My former mentor Evan Snyder has also been on the editorial boards of many stem cell journals, including Cell Stem Cell, Regenerative Medicine, Stem Cell, Exp. Neurol., J. Stem Cell Research & Therapy, which have been his bargain chips to be on many other people’s papers of not his work. His editorial positions have allowed him to reject or stuck many of his competitors’ papers without even sending out for review, including mine, which has been the sad reason that I could not get my stem cell research, despite breakthroughs, published in any of those stem cell journals. I have never seen anyone with such a big appetite for data, which maybe the only reason he would suddenly become very friendly. He would tell you he could help you to get your data published, send him your data, not just regular ones, high defi ones, and he would come back for more and more. Then you would not hear anything about submissions for months or years from him, until you might accidently bump into his talks about your data, which most times would be twisted to fit into his purpose, without you in one of those meetings he loves to go, or it would come back with his collaborators on it with nothing else increased and become his hostage for you have to do more and more to give to him. After you finally realized that he has not done, and probably would never do, anything he promised again and again, it probably would be too late for you to try to publish these data you consider as your life and career. Your data have become his. He would use his director and editor position to retract those submissions and publications what he called repeat offenders and claimed his superior position for affiliation with Sanford Consortium for Regenerative Medicine and not anyone else eligible for affiliation with public stem cell research facility, so your research can only be published through his mafia hands. If not, he would or would have his lab technician to make false allegations, complaints, and threats to authors, editors, and journals, and even resolute to pursuing legal action by Sanford Burnham institute and notifying NIH for those normal scientific activities of publishing scientific data to the scientific community. And you would end up thinking --- “what a hell, my only crime is I did the research, not him.”

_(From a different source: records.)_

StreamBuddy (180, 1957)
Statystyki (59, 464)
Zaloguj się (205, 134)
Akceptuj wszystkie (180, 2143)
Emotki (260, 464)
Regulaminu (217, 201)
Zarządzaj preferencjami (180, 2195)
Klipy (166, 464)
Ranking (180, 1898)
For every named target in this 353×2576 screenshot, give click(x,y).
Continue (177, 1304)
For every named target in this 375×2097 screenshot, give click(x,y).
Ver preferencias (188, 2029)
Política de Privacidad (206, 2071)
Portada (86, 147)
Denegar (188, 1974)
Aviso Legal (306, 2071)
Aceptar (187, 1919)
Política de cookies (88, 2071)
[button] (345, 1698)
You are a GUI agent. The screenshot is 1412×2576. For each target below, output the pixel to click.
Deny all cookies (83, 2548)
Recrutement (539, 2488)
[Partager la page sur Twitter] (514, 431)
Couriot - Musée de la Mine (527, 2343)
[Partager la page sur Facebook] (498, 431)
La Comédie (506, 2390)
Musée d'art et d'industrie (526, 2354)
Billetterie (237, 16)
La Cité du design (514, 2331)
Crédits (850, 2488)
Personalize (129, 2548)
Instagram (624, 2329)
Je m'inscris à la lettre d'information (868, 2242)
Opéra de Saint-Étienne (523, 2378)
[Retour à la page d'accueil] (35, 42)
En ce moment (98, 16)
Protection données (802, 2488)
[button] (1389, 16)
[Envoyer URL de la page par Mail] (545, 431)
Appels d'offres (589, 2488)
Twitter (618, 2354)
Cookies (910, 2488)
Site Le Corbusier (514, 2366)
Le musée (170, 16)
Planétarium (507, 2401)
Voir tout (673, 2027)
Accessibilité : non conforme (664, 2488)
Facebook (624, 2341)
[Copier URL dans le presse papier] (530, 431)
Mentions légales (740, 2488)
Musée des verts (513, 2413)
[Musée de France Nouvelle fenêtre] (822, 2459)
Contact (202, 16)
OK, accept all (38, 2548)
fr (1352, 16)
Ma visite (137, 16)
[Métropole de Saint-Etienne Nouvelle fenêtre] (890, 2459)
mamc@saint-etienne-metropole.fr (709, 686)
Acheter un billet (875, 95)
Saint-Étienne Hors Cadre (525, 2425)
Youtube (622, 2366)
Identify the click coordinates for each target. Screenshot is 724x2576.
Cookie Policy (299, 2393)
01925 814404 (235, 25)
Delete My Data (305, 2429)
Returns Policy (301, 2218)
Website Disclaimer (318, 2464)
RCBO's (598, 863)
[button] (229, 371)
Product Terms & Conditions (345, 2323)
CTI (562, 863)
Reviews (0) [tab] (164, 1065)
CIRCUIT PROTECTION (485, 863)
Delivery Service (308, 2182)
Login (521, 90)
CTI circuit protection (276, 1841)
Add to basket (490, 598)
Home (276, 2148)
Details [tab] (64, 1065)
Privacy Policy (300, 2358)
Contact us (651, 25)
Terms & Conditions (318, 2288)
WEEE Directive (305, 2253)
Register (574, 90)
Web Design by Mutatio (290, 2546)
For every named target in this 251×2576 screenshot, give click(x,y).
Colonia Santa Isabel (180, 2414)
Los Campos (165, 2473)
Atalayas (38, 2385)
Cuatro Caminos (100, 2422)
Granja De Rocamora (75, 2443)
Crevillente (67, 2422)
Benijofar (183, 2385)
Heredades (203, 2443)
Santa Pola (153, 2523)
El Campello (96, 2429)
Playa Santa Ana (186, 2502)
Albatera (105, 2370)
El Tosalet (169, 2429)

If you would like to know how those center grants were done, here is an example. In 2005, Burnham received an Exploratory Center Grants for Human Embryonic Stem Cell Research from NIH to establish one of ~ 6 national stem cell centers. I wrote/co-wrote 2 core projects (out of 3-4) and 3 pilot projects (out of 3-4), took my entire NIH K award data as the only human embryonic stem cell research data to put into the center grant, and replaced Mark Mercola’s cardiac project (not on hESCs) with my hESC cardiac project with Evan Snyder’s promise to be the Co-Investigator and Project Leader on the center grant. Right before the grant was sent out, I finally got some time to check the personnel assembled by Jean Loring. I was blown away because I could not find my name on it, neither my biosketch. Jean Loring has put ~ 20 people on the center grant application, most of them had never done anything, but excluded me on the team. The hESC center grant was awarded by NIH, citing outstanding hESC research. Evan Snyder became the PI and director, and Jean Loring became the co-PI and co-director responsible for hESC training classes. After Jean Loring took over, she excluded me from Burnham NIH funded stem cell center, claiming legal action if I would gain access. I protested with Burnham officials, but did not succeed. Later on, I was ready to apply for CIRM grant with all my hESC research data I have done, but Burnham grants officials denied to sign my hESC grant as the PI (principal investigator), instead, organized those professors who have never done any stem cell research to apply, and my hESC research and grants would end up to become Jean Loring’s again. I had a very tough time under Jean Loring’s regime, so finally I gave Evan Snyder the permission to put David Smotrich as the PI.